Vaughn’s movies always take place in corrupt worlds where powerful figures that have lost their humanity inflict their schemes on the many. Another Vaughn trope that blooms right out of this is a patriarchal martyr. A beloved teacher or guide is dispatched in a cruel heart wrenching fashion. This will lead to the hero doing the best he or she can. All to the tune of classic song swelling up in the background. I had Elvis Presley in my head after watching Kick Ass (2010), KC and the Sunshine Band after Kingsman: The Secret Service, and this time around it’s John Denver. Vaughn does this to terrific effect. It may sound cheesy on paper, but it gets me every time. His main characters seem to always be struggling for paternal validation only to have that possibility ripped away from them before the end. A vacuum of self-reckoning typically leads to an ultra-violent and cathartic final chapter.

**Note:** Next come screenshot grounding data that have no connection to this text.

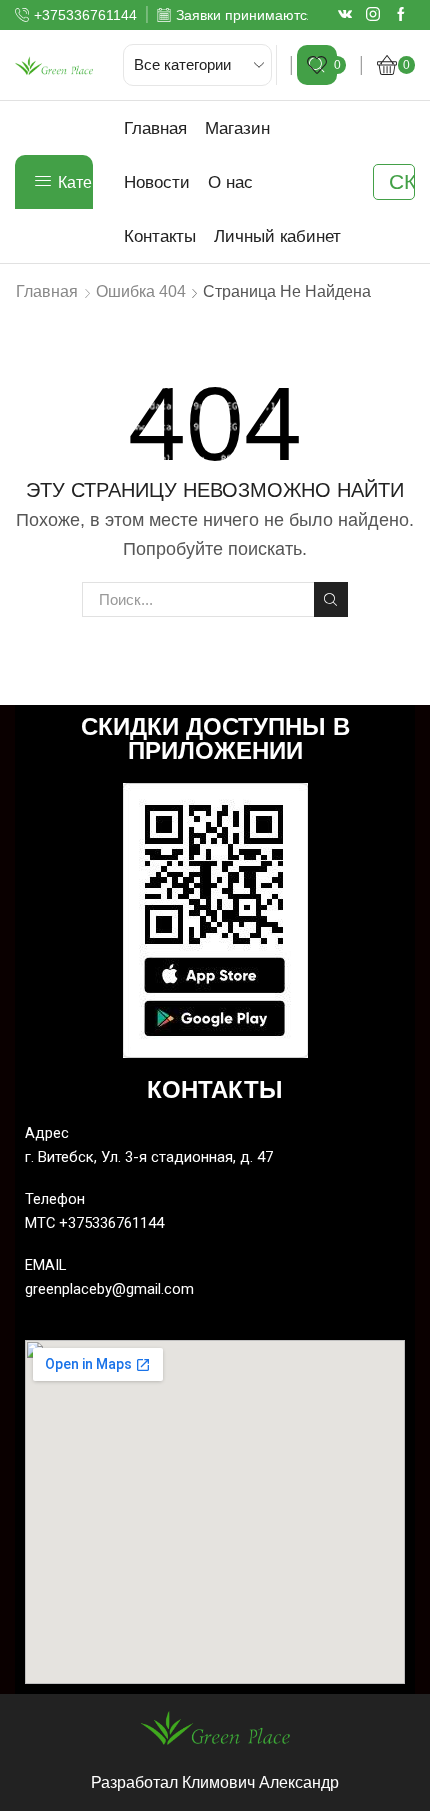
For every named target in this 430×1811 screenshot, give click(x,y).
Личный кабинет (277, 236)
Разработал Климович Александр (215, 1782)
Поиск (331, 599)
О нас (230, 182)
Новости (157, 182)
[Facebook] (401, 15)
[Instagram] (373, 15)
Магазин (237, 128)
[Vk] (345, 15)
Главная (155, 128)
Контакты (160, 236)
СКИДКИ (402, 181)
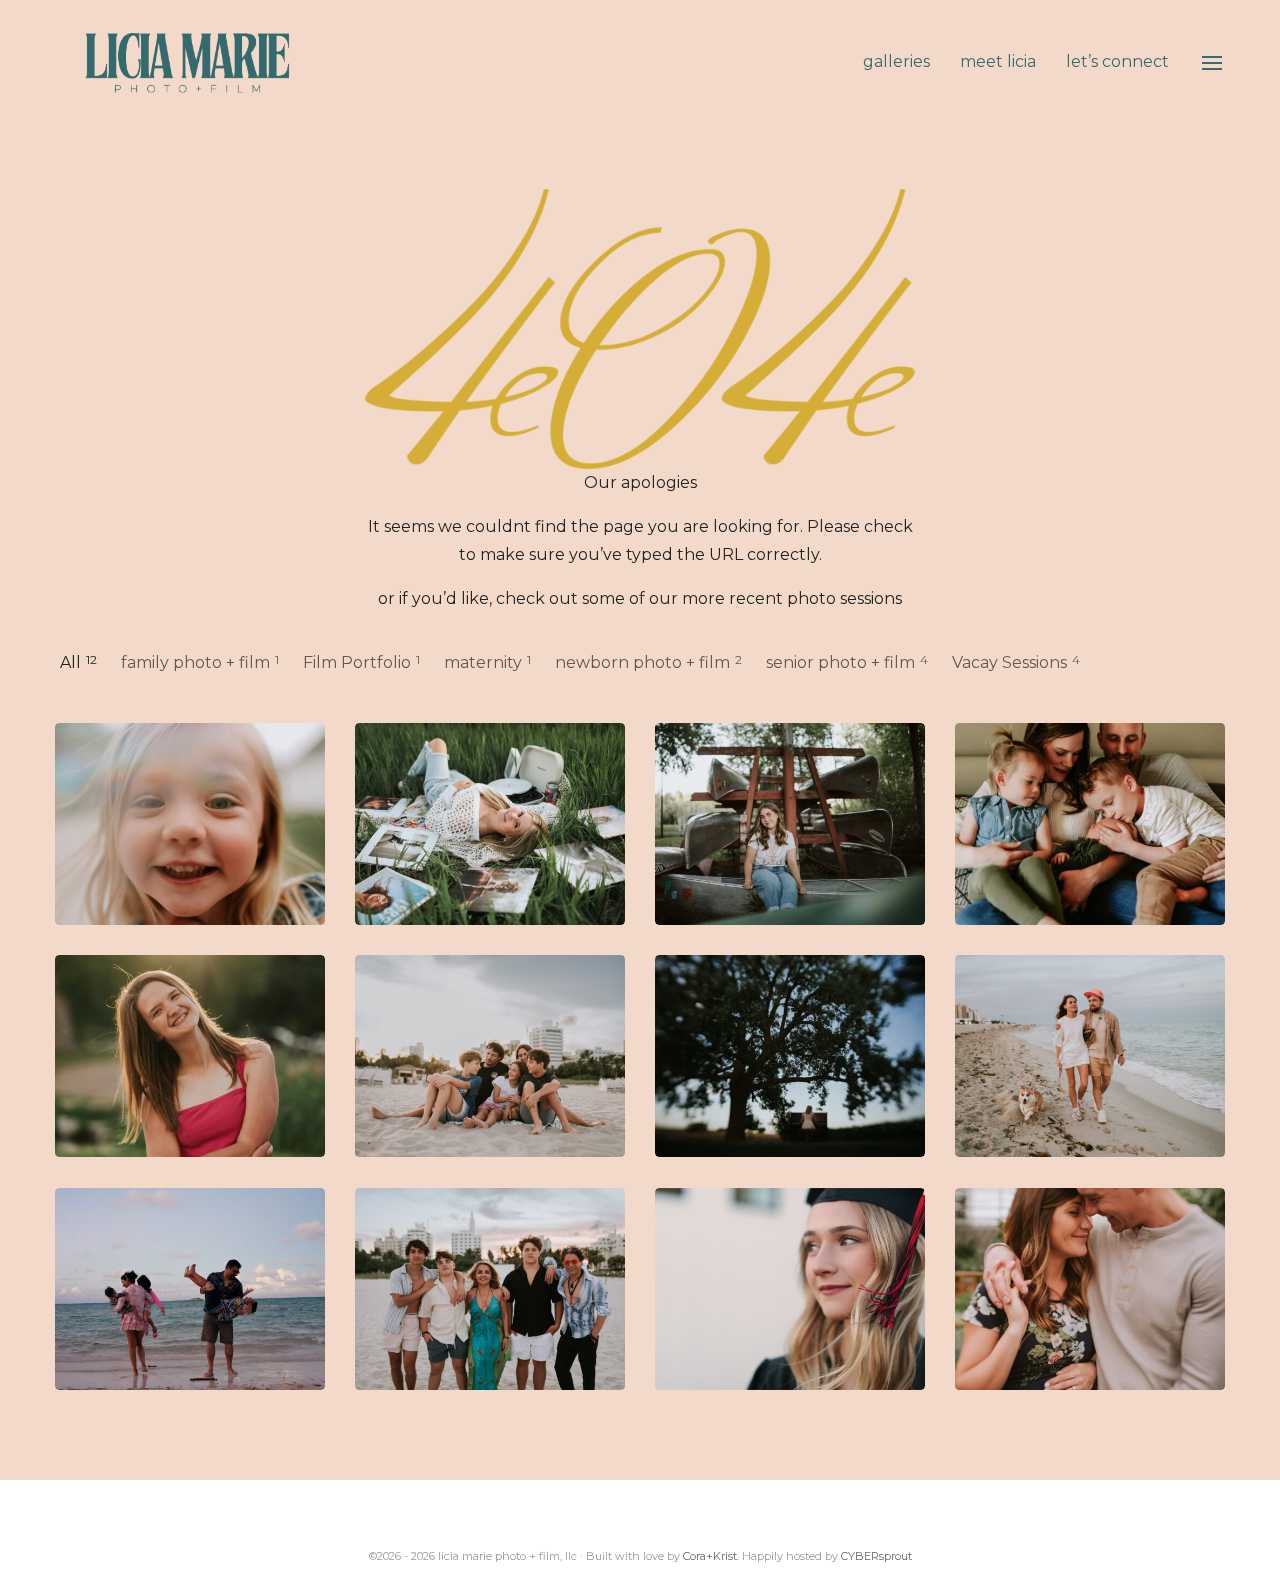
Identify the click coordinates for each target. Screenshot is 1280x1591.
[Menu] (1212, 63)
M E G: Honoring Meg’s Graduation (790, 1289)
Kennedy (190, 1056)
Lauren (790, 824)
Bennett (1090, 824)
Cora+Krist (710, 1556)
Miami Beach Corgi (1090, 1056)
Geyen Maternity (1090, 1289)
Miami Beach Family (490, 1056)
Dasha (490, 824)
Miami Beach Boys (490, 1289)
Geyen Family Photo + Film (190, 824)
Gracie (790, 1056)
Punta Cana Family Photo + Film (190, 1289)
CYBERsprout (876, 1556)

The most entertaining update is the addition of Elton John in the role of princess in distress. Initially inhabited by Princess Tilde, her contribution to the original film was rather divisive for how the plot objectified her to the role of a prize for Eggsy. They literally made her the butt of a bad joke. To make good on that, Vaughn and Goldman had the relationship of Eggsy and Tilde expanded on as a primary motivation for the plot. Elton John gives the film an absurdist and surreal edge that is very funny. His final line in the movie mirrors a line from the prequel so well it practically forgives it. The audience in my theater was rolling with laughter.
Matthew Vaughn has excelled in fusing camp with ultra-violence and the Kingsman films are the ideal vessel to exploit exactly this. He is far from his film debut, Layer Cake, where he made an intelligent but violent gangster picture with the Bond actor himself, Daniel Craig. Espionage films appear to be a passion for him considering all the callbacks the Kingsman: The Secret Service snuck in. This passion doesn’t result in imitating the greater spy flicks though. Instead, Vaughn side steps the complexity of a Tinker, Tailor, Soldier, Spy, and the elegance of Spectre to show the audience all the greasy details under the hood. This film can be accused of being style over substance, which it shamelessly is, but the visual gusto with which the film is presented is entirely intentional and not out of necessity. The Golden Circle is not the result of corporate filmmaking, nor is it an auteur shooting the moon with self-indulgence at the expense of accessibility. The director is having a fantastic time dishing this all out like Valentine, the prequel’s villain offering a silver platter full of McDonald’s served with no irony whatsoever. That is Matthew Vaughn and I am perhaps, only slightly, ashamed to say that I eat it all up.